Extract: Begin

Personal information
- Full name: Mollie Elizabeth Pathman
- Date of birth: July 1, 1992 (age 34)
- Place of birth: Chapel Hill, North Carolina, United States
- Height: 5 ft 4 in (1.63 m)
- Positions: Forward; midfielder;

College career
- Years: Team / Apps / (Gls)
- 2010–2013: Duke Blue Devils

Senior career*
- Years: Team / Apps / (Gls)
- 2014–2016: Boston Breakers / 54 / (1)

International career
- 2010–2012: United States U20 / 23 / (0)

= Mollie Pathman =

American soccer player

Mollie Elizabeth Pathman (born July 1, 1992) is a retired American soccer forward and midfielder who played for Boston Breakers in the National Women's Soccer League.

==Early life==
Born in Chapel Hill, North Carolina to parents Don and Beth Pathman, Mollie was raised with her brother Josh in Durham. She attended Durham Academy and graduated as the all-time leading scorer with 130 goals and 65 assists in the history of the team. Pathman received Parade All-American honors in 2009 and 2010 and was named the 2010 Gatorade National High School Player of the Year.

Extract: End

» Check your understanding
A) In the Mollie Pathman profile, how many goals did she score at Durham Academy?
B) Reproduce, unchanged, the part of the Mollie Pathman profile that opens with the words "American soccer player" and closes with "Women's Soccer League.".
C) Pick up the Mollie Pathman profile after its last sentence and keep writing it.

Dataset entries: Begin

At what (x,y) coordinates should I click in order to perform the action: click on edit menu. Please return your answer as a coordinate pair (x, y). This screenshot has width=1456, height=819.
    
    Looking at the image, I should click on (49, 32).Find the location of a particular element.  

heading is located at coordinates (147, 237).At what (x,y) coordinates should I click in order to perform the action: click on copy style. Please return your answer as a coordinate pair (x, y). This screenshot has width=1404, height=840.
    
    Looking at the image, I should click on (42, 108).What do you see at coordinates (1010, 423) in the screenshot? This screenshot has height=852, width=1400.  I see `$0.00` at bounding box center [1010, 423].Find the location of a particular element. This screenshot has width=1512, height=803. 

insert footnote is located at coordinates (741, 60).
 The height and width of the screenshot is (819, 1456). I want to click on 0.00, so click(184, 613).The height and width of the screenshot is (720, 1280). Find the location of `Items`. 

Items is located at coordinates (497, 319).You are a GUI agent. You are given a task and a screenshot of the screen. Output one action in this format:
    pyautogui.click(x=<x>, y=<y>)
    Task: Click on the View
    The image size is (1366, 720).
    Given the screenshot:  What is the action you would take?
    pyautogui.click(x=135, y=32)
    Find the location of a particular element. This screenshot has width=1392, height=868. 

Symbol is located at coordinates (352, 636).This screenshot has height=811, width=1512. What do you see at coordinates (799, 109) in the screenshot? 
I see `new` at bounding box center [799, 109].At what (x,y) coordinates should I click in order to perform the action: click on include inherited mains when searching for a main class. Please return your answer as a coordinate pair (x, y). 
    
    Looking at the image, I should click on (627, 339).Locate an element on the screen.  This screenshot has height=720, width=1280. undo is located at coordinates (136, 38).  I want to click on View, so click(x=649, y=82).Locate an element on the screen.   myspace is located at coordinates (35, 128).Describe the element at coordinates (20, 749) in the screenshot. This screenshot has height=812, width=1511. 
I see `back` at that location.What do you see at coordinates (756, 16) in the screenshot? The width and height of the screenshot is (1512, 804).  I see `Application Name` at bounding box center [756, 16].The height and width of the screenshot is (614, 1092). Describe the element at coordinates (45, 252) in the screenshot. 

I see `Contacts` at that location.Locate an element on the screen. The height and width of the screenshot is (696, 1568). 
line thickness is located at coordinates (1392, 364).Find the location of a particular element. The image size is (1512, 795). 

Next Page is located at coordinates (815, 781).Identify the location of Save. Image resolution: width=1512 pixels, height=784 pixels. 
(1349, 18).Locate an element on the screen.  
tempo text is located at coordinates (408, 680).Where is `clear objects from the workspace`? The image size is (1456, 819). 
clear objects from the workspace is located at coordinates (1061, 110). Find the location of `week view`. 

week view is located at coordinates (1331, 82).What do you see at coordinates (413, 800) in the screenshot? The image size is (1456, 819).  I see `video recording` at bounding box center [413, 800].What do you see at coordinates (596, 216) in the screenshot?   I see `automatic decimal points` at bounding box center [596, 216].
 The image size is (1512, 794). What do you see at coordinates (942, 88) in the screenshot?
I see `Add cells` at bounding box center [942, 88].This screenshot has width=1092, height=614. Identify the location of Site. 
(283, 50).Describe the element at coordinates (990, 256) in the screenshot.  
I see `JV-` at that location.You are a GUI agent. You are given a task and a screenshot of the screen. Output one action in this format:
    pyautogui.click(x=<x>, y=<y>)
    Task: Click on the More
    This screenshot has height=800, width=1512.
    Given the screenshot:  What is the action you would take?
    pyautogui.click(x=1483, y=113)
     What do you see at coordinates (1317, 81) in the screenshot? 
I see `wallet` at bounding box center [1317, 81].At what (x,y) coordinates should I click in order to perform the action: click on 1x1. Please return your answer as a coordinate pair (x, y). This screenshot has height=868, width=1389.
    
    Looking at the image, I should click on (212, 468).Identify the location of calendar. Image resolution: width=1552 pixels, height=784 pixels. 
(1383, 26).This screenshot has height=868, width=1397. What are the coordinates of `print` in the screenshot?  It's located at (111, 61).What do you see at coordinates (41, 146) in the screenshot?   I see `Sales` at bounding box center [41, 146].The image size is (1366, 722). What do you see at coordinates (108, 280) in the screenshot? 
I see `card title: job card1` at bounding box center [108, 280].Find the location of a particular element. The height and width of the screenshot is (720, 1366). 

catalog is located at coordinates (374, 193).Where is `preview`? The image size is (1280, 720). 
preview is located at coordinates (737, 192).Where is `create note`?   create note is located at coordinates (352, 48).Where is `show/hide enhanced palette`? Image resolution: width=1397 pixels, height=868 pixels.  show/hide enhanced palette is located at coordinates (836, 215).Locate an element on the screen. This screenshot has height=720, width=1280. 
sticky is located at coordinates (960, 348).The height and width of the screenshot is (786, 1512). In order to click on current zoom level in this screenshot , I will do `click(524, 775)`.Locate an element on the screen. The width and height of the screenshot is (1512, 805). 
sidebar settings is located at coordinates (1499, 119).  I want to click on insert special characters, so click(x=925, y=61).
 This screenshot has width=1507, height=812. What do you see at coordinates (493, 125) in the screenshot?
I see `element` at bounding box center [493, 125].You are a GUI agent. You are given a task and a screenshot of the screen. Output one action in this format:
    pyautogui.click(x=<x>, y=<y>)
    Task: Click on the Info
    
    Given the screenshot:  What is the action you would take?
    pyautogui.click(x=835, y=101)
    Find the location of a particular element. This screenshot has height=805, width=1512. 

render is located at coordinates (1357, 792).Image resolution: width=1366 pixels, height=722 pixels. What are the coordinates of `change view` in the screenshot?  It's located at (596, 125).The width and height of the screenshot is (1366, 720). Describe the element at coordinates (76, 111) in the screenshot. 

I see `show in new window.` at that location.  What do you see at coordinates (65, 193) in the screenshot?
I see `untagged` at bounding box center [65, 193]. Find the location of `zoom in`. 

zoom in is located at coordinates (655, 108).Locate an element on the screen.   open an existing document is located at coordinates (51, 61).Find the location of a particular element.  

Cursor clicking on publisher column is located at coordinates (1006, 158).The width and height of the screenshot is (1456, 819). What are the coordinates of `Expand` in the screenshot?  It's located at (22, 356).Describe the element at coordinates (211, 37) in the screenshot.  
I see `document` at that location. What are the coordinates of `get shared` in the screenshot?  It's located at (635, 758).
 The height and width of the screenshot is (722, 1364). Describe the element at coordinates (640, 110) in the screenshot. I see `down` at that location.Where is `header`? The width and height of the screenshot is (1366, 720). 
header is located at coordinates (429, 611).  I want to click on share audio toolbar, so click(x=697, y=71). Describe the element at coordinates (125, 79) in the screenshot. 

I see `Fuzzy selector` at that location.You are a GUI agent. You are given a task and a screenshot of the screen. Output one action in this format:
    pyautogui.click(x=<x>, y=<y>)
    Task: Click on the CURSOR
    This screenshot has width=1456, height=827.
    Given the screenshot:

Dataset entries: End

» Responses for each task
A) 130 goals

B)
American soccer player

Mollie Elizabeth Pathman (born July 1, 1992) is a retired American soccer forward and midfielder who played for Boston Breakers in the National Women's Soccer League.

C)
===Duke University===
Pathman attended Duke University, where she played for the Blue Devils from 2010 – 2013.

==Club career==

===Boston Breakers===
Pathman was selected by the Boston Breakers as the 23rd overall pick of the 2014 NWSL College Draft. She signed with the team in April of the same year.

On July 15, 2016, Pathman announced her retirement from professional soccer to pursue a career in the medical field.

==International career==
Pathman has represented the United States at various youth levels. She played on the United States women's national under-20 soccer team for both the 2010 and 2012 FIFA U-20 Women's World Cup. The US team won the latter tournament.

==Personal life==

Pathman resides in Durham, North Carolina with her dog, Theodore, and practices as a physical therapist.